Generally, customary care is a family-based care model reflective of the culture, values and traditions of the child’s parents and community. It recognizes that members of the child’s immediate and extended family and community share responsibility in the provision of care to a child, who is or may be in need of protection.
There are two kinds of customary care:
Traditional Customary Care
For Indian and Native people, customary care refers to care throughout an individual’s lifespan and it is a way of life in which the community takes care of its own members according to its own customs, traditions and standards. Customary care is sanctioned by tribal laws that are indigenous to each Band or Native community. Tribal laws give Chief and Council the authority to act on behalf of the community in matters related to child and family services. For this reason the contents of a Customary Care Agreement may vary between each Band or each Native community. The mandated Children’s Aid Society may or may not be involved in traditional Customary Care Agreements. A traditional Customary Care Agreement may be entered into by a child, the child’s parents, the child’s Band, or the alternative caregivers who will be providing out-of-home care for the child, pursuant to the Band’s customary care declaration.
Formal Customary Care
Where a Children’s Aid Society determines that a Native child is in need of protection, removal of the child from the parents/caregiver is required and there is a customary care declaration by the Band, the Society may grant a subsidy to the person caring for the child. Formal customary care is recognized as a culturally appropriate placement option for Indian or Native children, but the child’s placement must be supervised by a Children’s Aid Society pursuant to the Band declaration and the terms of a signed Customary Care Agreement. Financial assistance will not exceed foster care rates. A customary care child file must be created and child in care standards and recording requirements apply; a customary care home file is created and licencing standards apply.

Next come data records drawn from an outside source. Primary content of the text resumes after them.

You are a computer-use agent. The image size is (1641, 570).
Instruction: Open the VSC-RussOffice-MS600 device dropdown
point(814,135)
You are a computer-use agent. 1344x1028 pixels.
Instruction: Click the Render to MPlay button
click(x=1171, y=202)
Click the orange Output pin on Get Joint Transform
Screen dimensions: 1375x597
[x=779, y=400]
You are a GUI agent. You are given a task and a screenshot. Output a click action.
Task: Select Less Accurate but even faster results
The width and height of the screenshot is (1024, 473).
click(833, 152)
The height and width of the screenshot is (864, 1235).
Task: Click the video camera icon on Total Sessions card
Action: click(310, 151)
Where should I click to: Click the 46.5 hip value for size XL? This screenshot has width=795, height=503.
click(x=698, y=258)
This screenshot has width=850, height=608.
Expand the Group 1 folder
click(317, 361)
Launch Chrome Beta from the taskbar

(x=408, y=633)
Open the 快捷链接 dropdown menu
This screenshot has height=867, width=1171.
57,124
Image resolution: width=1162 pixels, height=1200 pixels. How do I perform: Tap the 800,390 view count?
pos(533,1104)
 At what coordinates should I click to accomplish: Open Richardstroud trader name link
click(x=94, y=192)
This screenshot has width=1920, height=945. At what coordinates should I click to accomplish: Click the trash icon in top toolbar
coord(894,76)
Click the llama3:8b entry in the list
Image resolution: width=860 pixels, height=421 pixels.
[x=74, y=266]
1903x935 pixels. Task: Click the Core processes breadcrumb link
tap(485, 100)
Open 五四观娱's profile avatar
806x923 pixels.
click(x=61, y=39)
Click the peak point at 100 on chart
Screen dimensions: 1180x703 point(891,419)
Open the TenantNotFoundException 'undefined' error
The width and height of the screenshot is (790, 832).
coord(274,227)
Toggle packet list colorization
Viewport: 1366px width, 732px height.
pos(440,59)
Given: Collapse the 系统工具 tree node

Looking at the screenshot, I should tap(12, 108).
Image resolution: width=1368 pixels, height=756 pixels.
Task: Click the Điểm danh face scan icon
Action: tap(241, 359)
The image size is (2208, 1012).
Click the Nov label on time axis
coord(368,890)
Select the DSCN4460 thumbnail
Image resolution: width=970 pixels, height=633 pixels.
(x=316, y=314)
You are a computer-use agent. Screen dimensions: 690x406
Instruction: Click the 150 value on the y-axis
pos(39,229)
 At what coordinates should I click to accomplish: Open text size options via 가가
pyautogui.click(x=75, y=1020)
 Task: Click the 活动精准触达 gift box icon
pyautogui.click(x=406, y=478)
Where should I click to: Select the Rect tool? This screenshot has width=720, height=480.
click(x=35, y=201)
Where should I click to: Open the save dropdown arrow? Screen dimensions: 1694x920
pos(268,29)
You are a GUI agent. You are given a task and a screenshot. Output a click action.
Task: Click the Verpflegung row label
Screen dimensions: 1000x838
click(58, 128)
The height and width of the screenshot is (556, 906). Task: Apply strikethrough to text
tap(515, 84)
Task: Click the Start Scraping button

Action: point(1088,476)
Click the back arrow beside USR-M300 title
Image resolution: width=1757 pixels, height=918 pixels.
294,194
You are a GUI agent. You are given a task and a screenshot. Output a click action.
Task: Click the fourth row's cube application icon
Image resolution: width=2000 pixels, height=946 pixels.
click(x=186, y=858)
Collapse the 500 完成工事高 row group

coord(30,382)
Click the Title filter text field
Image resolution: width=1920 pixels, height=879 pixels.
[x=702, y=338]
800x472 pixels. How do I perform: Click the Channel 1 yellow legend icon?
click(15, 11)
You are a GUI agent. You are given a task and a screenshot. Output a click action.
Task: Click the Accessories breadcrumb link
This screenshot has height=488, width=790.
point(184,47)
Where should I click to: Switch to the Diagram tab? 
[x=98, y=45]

If a child is unable to remain in his or her immediate family’s care, outreach to extended family/kin is an option that must be considered and explored. These families are assessed in accordance with provincial foster care standards and regulations.
Although the child is not in the formal care of NCFST, we continue to work with the family. The child is placed with a member of his or her extended family or with a community member known to the child. The goal of kinship service arrangements may be reunific ation of the child with his or her family and/or a permanent home with an extended family member through legal custody.
While we don’t provide ongoing financial support in this situation, the extended family or community member may be eligible for Temporary Care Assistance through Ontario Works, which may include prescription drugs, dental and vision care, back-to-school and winter clothing allowance, and episodic financial support from the child welfare agency.
Another option for children who are not able to live with their immediate family is Kinship Care. Kinship families are assessed and supervised in accordance with provincial foster care standards and regulations. NCFST will assess available support from the community and other family members, and provide ongoing financial assistance to support the needs of the child in the extended family’s home until the child returns to the parent(s) or a plan for a long-term or permanent home for the child has been established.